Один из современных сынов Достоевского, поместившийся под знаком «вечности», пишет: «Над бездной всеобщего и окончательного небытия хотят позитивисты устроить жизнь, облегчить существование, ослабить страдания этого малого, короткого, узкого, призрачного в своей бессмысленности бытия. Веселые позитивисты, поющие хвалу жизни, должны понимать жизнь как «пир во время чумы»… Только опустошенные, плоские, лакейски-самодовольные души не чувствуют ужаса этой «чумы» и невозможности этого «пира».
Но вот другой современный писатель.

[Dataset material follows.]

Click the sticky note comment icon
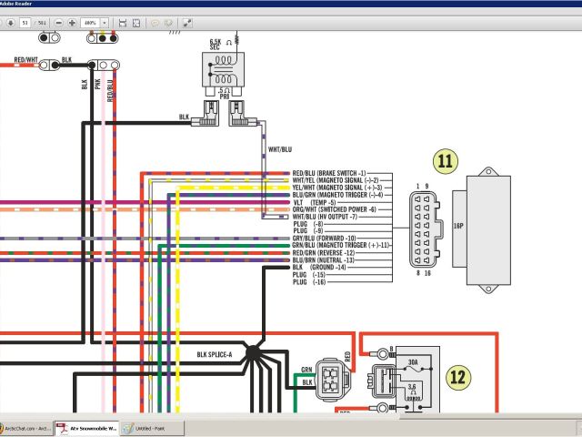pos(155,21)
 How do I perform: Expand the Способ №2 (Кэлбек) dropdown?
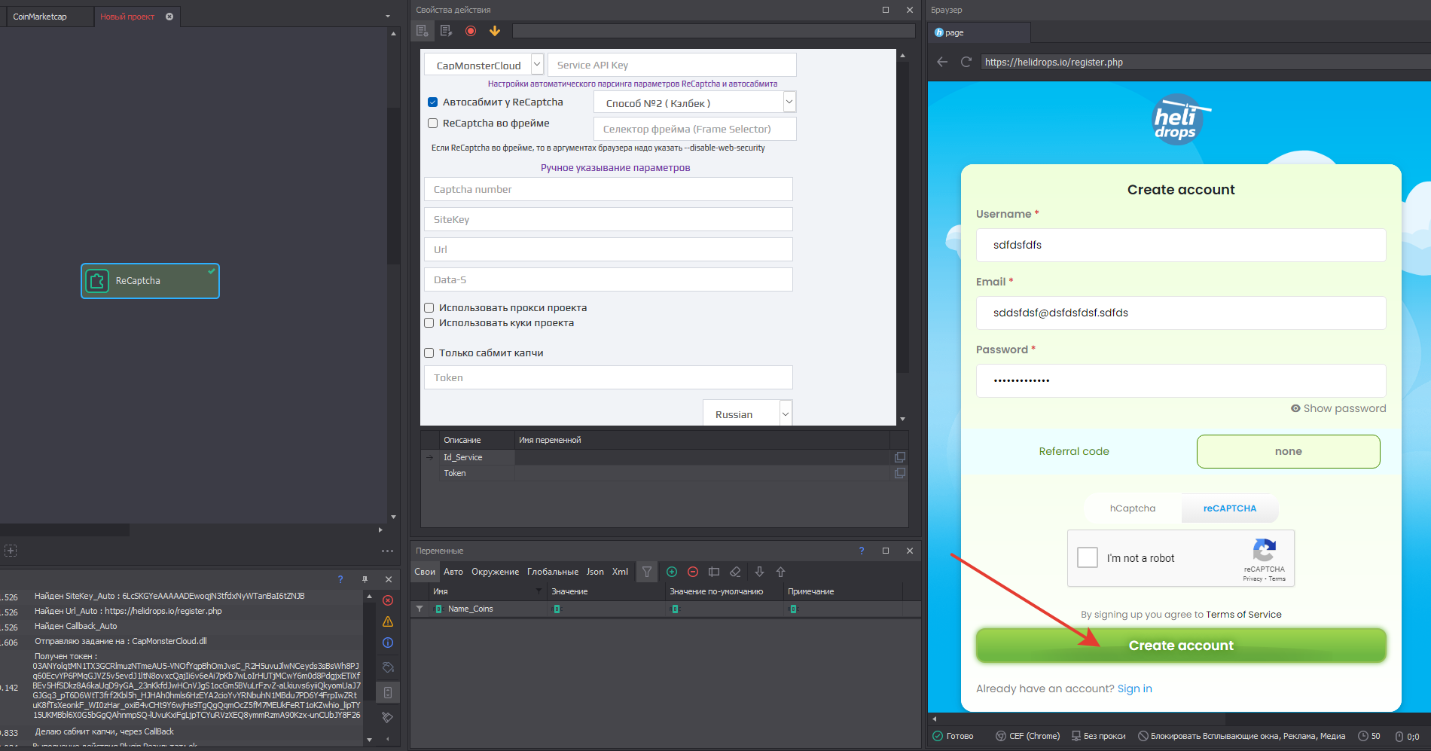(x=789, y=102)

По настроению, по темпераменту, по «верности земле» он — прямая противоположность первому. И вот что мы от него слышали в его гимне человеку:
«Иду, чтобы сгореть как можно ярче, и глубже осветить тьму жизни.
Награда в борьбе — гибель? Гибель, а не победа? Гибель, и иных наград ему не нужно? Очевидно, процесс борьбы обратился для него в цель, а обратился потому, что подлинная цель самого его ужасает своею пустотою и бессодержательностью.
Один брюзгливо ругается и пренебрежительно пожимает плечами: устроить жизнь, облегчить существование, ослабить страдания этого малого, бессмысленного бытия… Другой, пряча от себя пустоту цели, говорит: гибель для меня — моя награда, иных наград не нужно для меня.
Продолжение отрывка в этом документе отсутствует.